2.4重组CysC稀释后与稀释倍数间呈现线性关系 将从250 mL菌液中纯化的3 mL CysC蛋白样品原液，用ddH2O稀释40、50、100、200、400等不同倍数，在日立7180全自动生化分析仪，用常规胶乳免疫比浊法分别测定不同稀释浓度下的数值分别为60.51、47.80、21.30、10.56、4.41 mg/L。以稀释倍数的倒数为横坐标，测定浓度值为纵坐标，绘制标准曲线，并添加回归方程计算R2值。如图4所示，CysC纯品蛋白稀释倍数与测点值之间呈现线性关系，提示纯化蛋白质不仅能够被临床检测，且符合线性关系。

图4 稀释倍数与测定值之间线性关系

CysC在肾功能评价方面较之Cr具有无可比拟的优势，研究证实CysC是优于Cr的内源性标记物。

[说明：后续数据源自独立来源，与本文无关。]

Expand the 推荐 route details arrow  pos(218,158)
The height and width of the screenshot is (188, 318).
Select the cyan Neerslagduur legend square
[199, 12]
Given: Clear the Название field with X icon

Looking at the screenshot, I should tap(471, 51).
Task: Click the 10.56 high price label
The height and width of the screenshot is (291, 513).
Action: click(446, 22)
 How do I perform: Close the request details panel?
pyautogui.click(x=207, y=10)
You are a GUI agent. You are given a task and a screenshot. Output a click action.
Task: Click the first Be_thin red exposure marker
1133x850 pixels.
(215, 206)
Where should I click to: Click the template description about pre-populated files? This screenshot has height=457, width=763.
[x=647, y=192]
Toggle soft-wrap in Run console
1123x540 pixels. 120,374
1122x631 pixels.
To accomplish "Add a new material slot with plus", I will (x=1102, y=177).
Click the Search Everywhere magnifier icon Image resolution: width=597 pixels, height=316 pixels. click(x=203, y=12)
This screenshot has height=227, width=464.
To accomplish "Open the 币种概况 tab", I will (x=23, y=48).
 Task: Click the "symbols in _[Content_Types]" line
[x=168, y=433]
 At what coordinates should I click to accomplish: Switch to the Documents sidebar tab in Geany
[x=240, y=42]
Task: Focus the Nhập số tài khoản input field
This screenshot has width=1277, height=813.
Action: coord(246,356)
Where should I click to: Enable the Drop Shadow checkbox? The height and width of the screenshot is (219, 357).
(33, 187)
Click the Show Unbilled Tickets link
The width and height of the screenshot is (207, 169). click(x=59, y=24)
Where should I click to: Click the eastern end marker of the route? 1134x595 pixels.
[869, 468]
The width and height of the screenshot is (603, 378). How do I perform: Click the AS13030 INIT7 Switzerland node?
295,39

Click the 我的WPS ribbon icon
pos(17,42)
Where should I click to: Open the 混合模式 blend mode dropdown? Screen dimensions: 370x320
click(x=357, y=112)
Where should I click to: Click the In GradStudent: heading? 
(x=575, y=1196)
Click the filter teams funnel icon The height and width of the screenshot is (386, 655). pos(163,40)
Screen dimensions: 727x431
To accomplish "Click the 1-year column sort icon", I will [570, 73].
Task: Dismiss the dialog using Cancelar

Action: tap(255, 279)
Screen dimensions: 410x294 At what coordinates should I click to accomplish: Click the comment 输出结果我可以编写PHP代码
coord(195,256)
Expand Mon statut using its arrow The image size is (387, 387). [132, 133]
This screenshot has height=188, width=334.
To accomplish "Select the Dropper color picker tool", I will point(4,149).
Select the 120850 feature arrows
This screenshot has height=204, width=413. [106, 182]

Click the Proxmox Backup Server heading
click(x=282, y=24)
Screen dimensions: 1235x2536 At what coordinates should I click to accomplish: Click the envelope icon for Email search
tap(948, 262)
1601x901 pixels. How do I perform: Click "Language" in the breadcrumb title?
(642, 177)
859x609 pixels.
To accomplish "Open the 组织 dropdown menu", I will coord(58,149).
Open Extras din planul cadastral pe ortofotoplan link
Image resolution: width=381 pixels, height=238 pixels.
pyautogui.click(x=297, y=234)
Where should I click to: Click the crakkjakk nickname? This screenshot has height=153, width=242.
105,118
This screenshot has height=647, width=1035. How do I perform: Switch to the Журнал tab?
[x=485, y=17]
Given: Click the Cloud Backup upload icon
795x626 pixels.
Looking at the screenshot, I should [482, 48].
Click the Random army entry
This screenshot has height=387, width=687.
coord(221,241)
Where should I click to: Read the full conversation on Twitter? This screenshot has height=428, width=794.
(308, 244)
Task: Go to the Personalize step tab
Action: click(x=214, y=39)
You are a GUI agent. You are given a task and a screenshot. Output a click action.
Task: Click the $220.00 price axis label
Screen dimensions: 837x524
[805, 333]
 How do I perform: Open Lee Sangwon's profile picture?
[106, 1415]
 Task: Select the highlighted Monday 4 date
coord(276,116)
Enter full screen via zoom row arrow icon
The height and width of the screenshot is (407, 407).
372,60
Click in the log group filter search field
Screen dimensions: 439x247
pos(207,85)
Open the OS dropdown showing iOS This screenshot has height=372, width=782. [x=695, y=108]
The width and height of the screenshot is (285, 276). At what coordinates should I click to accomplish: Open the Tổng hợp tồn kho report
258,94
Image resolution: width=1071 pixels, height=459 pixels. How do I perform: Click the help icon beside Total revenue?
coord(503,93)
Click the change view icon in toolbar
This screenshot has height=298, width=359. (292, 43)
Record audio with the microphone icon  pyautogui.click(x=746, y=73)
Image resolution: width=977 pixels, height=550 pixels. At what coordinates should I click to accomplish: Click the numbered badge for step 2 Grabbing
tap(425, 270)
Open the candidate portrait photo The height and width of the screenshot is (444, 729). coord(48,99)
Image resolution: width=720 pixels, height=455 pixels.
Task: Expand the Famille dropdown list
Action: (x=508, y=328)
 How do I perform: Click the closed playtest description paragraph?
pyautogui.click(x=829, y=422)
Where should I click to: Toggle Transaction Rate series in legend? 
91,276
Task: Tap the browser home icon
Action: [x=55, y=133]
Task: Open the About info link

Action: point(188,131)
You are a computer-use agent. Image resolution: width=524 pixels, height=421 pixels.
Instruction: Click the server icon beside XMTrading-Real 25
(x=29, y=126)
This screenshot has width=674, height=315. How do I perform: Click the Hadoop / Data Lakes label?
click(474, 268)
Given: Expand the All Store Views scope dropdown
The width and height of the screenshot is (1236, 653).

Cr清除率测定受体表面积、肌肉量等因素影响，对于肌肉含量较少的婴幼儿来说，Cr很难准确监测GFR的轻微变化，而CysC在出生数月后水平即可与成人相当且血浆浓度稳定，故CysC是评价婴幼儿GFR更为理想的标志物。还有研究认为，CysC在肾移植术后对检测肾小球滤过率而言，比Cr和Cr清除率都敏感，可以快速诊断出急性排斥反应或药物治疗可能造成的肾损害[6-7]。CysC不仅应用于肾脏功能的临床诊断，在糖尿病、心血管疾病、肝硬化、妊娠高血压、先兆子痫等临床诊疗中均有重要意义。CysC检出糖尿病肾病的特异性可达100%[8]；
当Cr还处于正常水平时CysC就可提示GFR轻度下降，而GFR轻度下降与血同型半胱氨酸(Hcy)之间存在显著相关，而血Hcy是冠状动脉疾病的独立因素[9-10]；
肝硬化伴肾功能损伤时血浆体积明显降低，因此早期发现患者肾功能受累极其重要，可防止肝肾综合征的发生[11]。

如此重要的临床诊疗指标必然要求其检测的准确性，然而截至目前CysC却并没有标准物质，没有标准物质就意味着全国成千上百的临床实验室使用不同仪器、方法、试剂所检测的数值无法溯源到同一个源头。传统标准物质和质控品的原料来源于人血浆，面临取材困难、成本高昂、伦理等诸多问题，体外纯化CysC则可很好地避开这些问题，获得CysC纯品蛋白且能够被临床仪器检测，是开发标准物质和质控品的前提。结果证实所构建的去掉信号肽编码序列的CysC能够顺利被临床检测仪器所检出，确定了重组CysC的代表性序列。体外纯化的CysC蛋白即便在稀释400倍时浓度仍然可达到4.41 mg/L，远高于CysC在血中的正常浓度。1次摇菌250 mL约可纯化3 mL CysC原液，稀释后即可获得浓度为5～20 mL/L、规格为1 mL的质控品300～1 200支。由此可见，借助基因工程技术确实可快速、高效生产标准物质和质控品。从实际应用和经济效益出发，以目前开展室间质量评价计划的CysC项目为例，2021年参加实验室数量为1 716家，并且数量逐年增长，按现行购买价格每年成本费用接近百万。本项研究不但可以节省开支，降低全国EQA成本，同时还可提高对临床实验室检测质量的管理水平，缩小实验室之间的检测偏倚，提高室间质量评价结果的准确性，也为逐步推行实验室检测结果准确、可比奠定基础。

后续将对CysC纯化样品按国际标准要求进行均匀性、稳定性、基质效应及互通性的评价[12-16]。采取多中心联合定值方式，用主流常规分析方法为所纯化的CysC蛋白定值，接着将制备的候选标准物质和质控品在短时间内送达多个临床实验室进行适用性评价，收集回报结果，计算不确定度。